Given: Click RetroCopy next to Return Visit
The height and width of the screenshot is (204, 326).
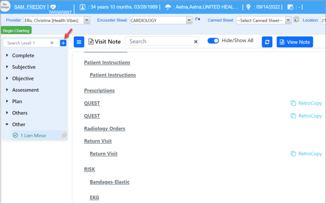Looking at the screenshot, I should tap(306, 153).
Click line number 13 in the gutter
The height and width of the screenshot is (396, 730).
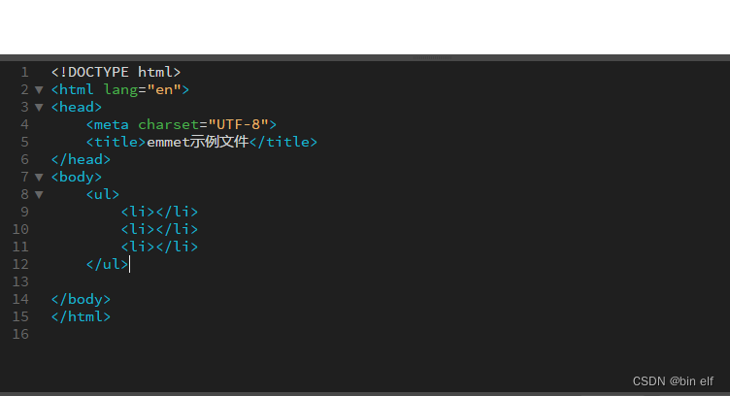20,281
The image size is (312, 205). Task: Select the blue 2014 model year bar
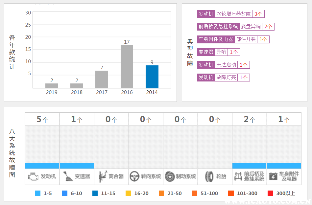click(x=152, y=77)
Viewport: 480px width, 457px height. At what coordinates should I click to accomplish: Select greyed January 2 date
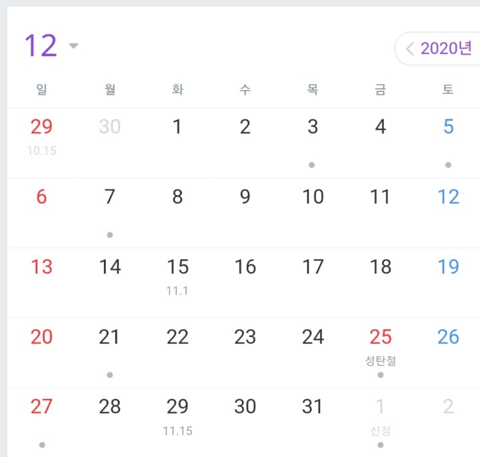coord(448,407)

+--

» What the task requires:
From the line with "Click line number 13 in the gutter" through the last line of the entries above, transcribe everything exactly, both ends included, but not the pictures.

» Solved exercise:
Click line number 13 in the gutter
The height and width of the screenshot is (396, 730).
20,281
The image size is (312, 205). Task: Select the blue 2014 model year bar
click(x=152, y=77)
Viewport: 480px width, 457px height. At what coordinates should I click to accomplish: Select greyed January 2 date
coord(448,407)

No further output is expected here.